INPUT:
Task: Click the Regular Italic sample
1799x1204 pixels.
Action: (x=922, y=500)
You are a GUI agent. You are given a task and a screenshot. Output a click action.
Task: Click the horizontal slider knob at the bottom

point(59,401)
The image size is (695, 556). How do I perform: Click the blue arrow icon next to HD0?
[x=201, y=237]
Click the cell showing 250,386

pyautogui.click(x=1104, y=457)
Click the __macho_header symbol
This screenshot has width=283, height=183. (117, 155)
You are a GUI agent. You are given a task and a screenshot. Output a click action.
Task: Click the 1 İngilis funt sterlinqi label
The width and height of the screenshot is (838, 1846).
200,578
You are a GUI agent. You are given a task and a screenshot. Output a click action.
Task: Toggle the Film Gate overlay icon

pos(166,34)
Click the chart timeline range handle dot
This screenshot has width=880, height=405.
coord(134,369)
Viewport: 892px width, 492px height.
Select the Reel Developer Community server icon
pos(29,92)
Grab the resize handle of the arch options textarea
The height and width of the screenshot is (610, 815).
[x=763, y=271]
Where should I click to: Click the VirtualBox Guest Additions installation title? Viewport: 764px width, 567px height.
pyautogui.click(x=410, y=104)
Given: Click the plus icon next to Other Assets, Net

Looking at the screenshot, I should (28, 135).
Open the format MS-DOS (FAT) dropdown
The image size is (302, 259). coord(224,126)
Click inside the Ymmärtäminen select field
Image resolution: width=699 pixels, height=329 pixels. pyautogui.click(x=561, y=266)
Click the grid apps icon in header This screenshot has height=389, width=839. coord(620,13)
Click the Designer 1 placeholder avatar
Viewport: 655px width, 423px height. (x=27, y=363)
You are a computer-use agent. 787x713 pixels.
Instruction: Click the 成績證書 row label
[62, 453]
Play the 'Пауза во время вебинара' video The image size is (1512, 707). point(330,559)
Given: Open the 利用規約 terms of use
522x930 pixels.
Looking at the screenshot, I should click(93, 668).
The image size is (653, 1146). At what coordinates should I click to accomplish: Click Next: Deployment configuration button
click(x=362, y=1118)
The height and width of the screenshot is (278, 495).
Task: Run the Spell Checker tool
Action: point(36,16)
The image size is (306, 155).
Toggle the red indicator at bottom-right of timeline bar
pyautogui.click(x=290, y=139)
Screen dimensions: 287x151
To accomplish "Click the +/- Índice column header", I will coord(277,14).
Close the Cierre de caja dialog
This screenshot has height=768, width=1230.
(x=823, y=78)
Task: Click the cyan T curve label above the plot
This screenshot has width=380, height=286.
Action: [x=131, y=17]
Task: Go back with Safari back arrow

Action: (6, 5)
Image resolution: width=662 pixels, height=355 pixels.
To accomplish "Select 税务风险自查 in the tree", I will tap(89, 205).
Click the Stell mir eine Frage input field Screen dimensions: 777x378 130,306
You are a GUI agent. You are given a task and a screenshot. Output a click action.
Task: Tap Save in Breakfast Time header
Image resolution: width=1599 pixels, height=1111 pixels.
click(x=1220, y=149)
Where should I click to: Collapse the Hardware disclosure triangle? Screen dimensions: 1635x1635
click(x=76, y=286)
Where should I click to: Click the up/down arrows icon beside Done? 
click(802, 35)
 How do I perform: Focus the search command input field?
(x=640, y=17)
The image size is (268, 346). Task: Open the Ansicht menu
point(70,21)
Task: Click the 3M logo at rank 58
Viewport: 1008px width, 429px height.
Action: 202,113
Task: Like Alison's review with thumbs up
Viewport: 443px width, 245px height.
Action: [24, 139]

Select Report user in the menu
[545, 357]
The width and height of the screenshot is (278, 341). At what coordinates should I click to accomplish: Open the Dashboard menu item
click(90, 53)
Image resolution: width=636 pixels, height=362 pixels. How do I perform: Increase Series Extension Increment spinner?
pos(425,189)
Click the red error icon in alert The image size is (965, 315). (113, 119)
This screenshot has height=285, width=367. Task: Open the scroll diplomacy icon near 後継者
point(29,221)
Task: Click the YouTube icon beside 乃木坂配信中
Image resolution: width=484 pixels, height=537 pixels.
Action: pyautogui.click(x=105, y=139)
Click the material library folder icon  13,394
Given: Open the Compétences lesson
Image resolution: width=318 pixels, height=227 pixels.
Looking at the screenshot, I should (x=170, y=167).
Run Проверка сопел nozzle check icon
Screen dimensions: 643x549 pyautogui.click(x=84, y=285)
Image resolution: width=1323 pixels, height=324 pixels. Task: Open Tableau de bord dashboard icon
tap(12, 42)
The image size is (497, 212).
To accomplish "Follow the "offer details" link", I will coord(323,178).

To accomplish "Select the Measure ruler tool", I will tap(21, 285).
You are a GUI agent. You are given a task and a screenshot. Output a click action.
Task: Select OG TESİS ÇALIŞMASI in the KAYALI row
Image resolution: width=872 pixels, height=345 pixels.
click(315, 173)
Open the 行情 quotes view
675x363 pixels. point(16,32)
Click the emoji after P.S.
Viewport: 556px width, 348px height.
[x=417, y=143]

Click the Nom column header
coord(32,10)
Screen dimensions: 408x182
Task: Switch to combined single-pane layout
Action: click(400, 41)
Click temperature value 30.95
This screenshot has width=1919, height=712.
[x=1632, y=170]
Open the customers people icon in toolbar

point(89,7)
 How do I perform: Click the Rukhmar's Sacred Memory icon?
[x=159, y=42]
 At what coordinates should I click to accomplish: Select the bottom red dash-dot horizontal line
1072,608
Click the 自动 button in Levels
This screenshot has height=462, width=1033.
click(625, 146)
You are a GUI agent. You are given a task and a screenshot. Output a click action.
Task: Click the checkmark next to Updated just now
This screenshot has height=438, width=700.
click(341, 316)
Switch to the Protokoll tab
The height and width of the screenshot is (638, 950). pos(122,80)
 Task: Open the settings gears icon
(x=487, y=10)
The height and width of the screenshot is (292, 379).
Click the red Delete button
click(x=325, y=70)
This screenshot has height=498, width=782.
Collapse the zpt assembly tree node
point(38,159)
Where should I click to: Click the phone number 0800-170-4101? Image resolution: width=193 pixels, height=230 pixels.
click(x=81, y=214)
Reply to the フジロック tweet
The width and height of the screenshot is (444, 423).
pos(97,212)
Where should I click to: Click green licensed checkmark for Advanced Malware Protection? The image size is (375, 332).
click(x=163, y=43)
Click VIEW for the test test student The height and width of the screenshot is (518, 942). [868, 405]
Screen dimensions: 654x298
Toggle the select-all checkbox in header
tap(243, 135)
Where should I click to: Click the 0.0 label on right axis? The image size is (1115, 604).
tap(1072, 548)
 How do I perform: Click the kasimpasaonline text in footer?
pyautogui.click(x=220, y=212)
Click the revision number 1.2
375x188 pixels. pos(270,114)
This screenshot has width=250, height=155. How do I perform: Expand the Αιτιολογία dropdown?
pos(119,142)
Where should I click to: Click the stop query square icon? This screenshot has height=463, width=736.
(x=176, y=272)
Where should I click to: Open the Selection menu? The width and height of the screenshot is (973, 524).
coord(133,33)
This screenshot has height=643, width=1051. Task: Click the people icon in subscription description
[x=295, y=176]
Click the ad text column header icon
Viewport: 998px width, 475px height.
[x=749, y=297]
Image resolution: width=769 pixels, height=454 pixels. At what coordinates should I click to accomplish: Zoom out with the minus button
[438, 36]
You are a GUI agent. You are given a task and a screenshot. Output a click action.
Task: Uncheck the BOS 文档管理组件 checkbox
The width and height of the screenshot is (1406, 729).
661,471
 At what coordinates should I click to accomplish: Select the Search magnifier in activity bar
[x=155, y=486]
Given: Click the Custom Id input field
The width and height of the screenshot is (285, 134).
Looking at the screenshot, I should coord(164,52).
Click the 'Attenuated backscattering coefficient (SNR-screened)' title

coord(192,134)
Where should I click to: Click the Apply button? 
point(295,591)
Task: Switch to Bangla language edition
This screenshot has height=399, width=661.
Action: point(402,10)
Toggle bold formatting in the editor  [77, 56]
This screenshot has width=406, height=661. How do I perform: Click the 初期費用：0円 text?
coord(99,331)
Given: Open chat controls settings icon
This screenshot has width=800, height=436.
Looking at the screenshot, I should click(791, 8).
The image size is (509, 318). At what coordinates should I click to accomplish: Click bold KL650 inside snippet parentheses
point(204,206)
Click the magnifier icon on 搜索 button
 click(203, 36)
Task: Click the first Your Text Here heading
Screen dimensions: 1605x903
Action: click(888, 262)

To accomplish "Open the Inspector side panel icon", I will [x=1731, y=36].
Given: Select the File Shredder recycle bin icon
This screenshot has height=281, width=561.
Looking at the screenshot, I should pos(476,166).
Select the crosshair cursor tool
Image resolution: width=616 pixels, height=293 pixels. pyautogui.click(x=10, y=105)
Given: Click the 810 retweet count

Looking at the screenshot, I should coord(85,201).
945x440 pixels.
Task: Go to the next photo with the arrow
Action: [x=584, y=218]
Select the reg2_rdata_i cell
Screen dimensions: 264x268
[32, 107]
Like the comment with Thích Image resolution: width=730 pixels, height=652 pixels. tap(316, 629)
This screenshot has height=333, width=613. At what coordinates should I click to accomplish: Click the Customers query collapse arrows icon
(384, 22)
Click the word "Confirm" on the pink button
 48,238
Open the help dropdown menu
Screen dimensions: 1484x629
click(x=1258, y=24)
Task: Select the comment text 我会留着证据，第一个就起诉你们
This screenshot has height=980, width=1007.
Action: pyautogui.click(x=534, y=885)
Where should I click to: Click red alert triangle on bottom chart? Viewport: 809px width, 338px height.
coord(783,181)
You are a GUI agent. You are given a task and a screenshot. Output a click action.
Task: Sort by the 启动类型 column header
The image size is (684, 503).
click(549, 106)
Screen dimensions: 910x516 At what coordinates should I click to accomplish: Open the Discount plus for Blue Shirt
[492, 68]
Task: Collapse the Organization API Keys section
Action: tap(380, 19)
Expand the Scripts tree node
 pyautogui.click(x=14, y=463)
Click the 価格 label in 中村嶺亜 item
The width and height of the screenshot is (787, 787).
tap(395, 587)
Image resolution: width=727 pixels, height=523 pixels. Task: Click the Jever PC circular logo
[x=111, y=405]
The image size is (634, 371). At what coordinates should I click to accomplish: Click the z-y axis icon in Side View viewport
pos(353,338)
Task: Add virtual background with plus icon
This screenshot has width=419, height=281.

WHAT THE EXERCISE ASKS:
Starting from the line that contains "Task: Sort by the 启动类型 column header", reproduce each line of the data exactly through the last one.

SOLUTION BELOW:
Task: Sort by the 启动类型 column header
The image size is (684, 503).
click(549, 106)
Screen dimensions: 910x516 At what coordinates should I click to accomplish: Open the Discount plus for Blue Shirt
[492, 68]
Task: Collapse the Organization API Keys section
Action: tap(380, 19)
Expand the Scripts tree node
 pyautogui.click(x=14, y=463)
Click the 価格 label in 中村嶺亜 item
The width and height of the screenshot is (787, 787).
tap(395, 587)
Image resolution: width=727 pixels, height=523 pixels. Task: Click the Jever PC circular logo
[x=111, y=405]
The image size is (634, 371). At what coordinates should I click to accomplish: Click the z-y axis icon in Side View viewport
pos(353,338)
Task: Add virtual background with plus icon
This screenshot has width=419, height=281.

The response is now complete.